Posts Tagged ‘First UK stair race’

Tower running is celebrating its 50th anniversary in the UK this year, with the first recorded stair race having taken place in April 1968 at the GPO Tower (now BT Tower).

With the stair racing season about to start, we take a look back to 1968 to find out a bit more about that historic and trailblazing race.

Read on to find out more about the sport’s history in the UK, including who took part in that first race and what the winning time was.

The GPO Tower

The tower had been commissioned by the General Post Office to support microwave aerials carrying telecommunications transmissions from London to the rest of the country.  Work began in June 1961 and was finished in July 1964, at a cost of £2.5 million.


The tower under construction in 1963.

Upon completion the tower became the tallest building in the UK – a title it would hold until the completion of the Natwest Tower (Tower 42) in 1980.

It wasn’t until October 1965 that it would officially open, in a ceremony with then Prime Minister Harold Wilson in attendance.


Prime Minister Harold Wilson officially opening the tower, with former Prime Minister Clement Atlee (seated) and a young Tony Benn watching on.

The first tower race in the UK

The race took place on Thursday 18th April 1968. It was organised by students from nearby University College, London as part of the RAG Committees activities that year. RAG is a longstanding, and still popular, tradition at UK universities, where students engage in a variety of activities, including sports events and sponsored challenges, to raise money for charitable causes.

Unfortunately, there is a limited amount of information to be found about this monumental event in this sport’s history. We did find a couple of short excerpts below when searching through newspaper archives, both of which appear to be based on a GPO press release.

The small piece pictured below featured in the Aberdeen Evening Express on Wednesday 10 April 1968, just over a week before the event.

tower run 68

The next one is taken from the Coventry Evening Telegraph on Friday 12th April 1968.

Coventry evening tel_10 Apr 1968

Details about who was involved at the University of London, and how they managed to organise the event, have proved hard to come by. But we do know an invite/challenge was extended to students at the University of Edinburgh, who tied it in with their own Charities Week initiative up there.

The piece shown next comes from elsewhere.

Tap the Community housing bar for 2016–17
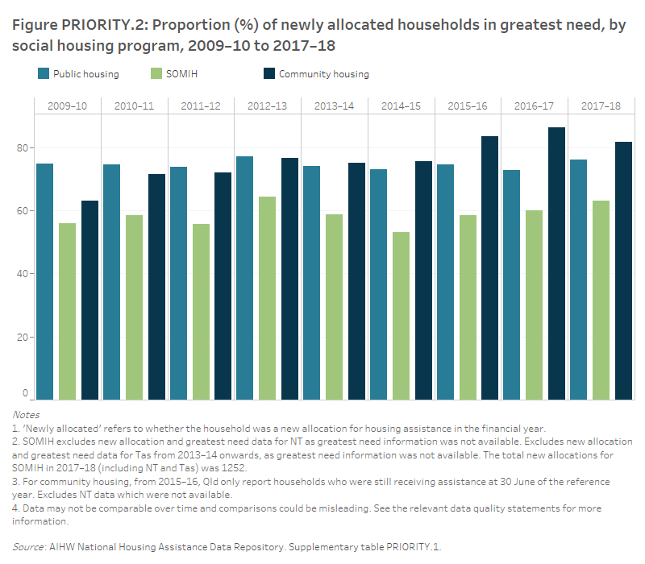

By the time the event finished, the Londoners may well have regretted their choice of competition. Edinburgh sent down a team made up of members of the athletics and cross-country teams. They were among the best athletes in the country at the time.

Earlier in 1968, the University of Edinburgh Hare and Hounds cross-country team had won the British Universities Cross Country title. They had also won the team title at the Scottish National Cross Country Championship, becoming the first and only university team to have done so.

The Edinburgh team that attended that first UK stair climb event was made up of: Hugh Stevenson (high hurdles), Jack MacFie (800m and cross-country), Iain Hathorn (400/800m and cross country), Andy McKean, John Exley and Ken Fyfe (all cross country). Also in attendance was Sheila Duncan, but we were unable to find out what athletic events, if any, she was involved in.

The seven-person Edinburgh team completely dominated the event. The men filled the top six places on the leaderboard, with cross-country athlete and 800m track specialist Jack MacFie taking the overall win, and establishing the course record, in a time of 4.46.

Sheila Duncan took victory as the fastest woman in a time of 7.06. She may well have been the only woman who took part.

Memories of the race

We managed to get in touch with Andy McKean, a first year architecture student at the time, to find out what memories remained of that race 50 years ago. Following the event, Andy went on to win four Scottish Cross Country titles, represented Scotland at international races, and competed in the inaugural World Cross Country Championship in 1973.


Andy McKean in action (image courtesy of

“I think our participation may have been in some way associated with the Edinburgh Charities Week – i.e as a kind of charity stunt. I recall receiving a t-shirt emblazoned with the GPO Tower and a charity name, although I cannot remember which one. It must have been organised rather at the last minute and on a shoe string: we all traveled down by car the night before (fortunately with other friends driving), and back to Edinburgh again overnight the night after; so I was absolutely knackered when we got home!”

For those of you who have raced the BT Tower in recent years, you will recall how narrow the stairwell is. A problem that hindered McKean on the day:

“In truth I was a bit too tall for it, as the space was fairly confined and actually felt quite claustrophobic at times.”

But he recalls the victorious Jack MacFie was well suited to it:

“Yes, Jack was indeed the fastest on the day, and I remember us all reflecting afterwards that he had exactly the right build for the event, slightly stocky (by distance running standards) but sufficiently strong and agile for managing the steps and turns at the stair landings.”

Yes, those pioneers immediately recognised the importance of quick landing turns to success in stair running.

The event organisers managed to run the event again in 1969 and 1970. A bomb at the BT Tower in 1971 is the likely reason it didn’t continue beyond that, as the venue was closed to the public.

Unfortunately, it would be decades before tower running returned to the UK. In the intervening years the sport took off in the USA, with the 1978 Empire State Building Run-Up being their first event, and now the longest continuously running stair climb event.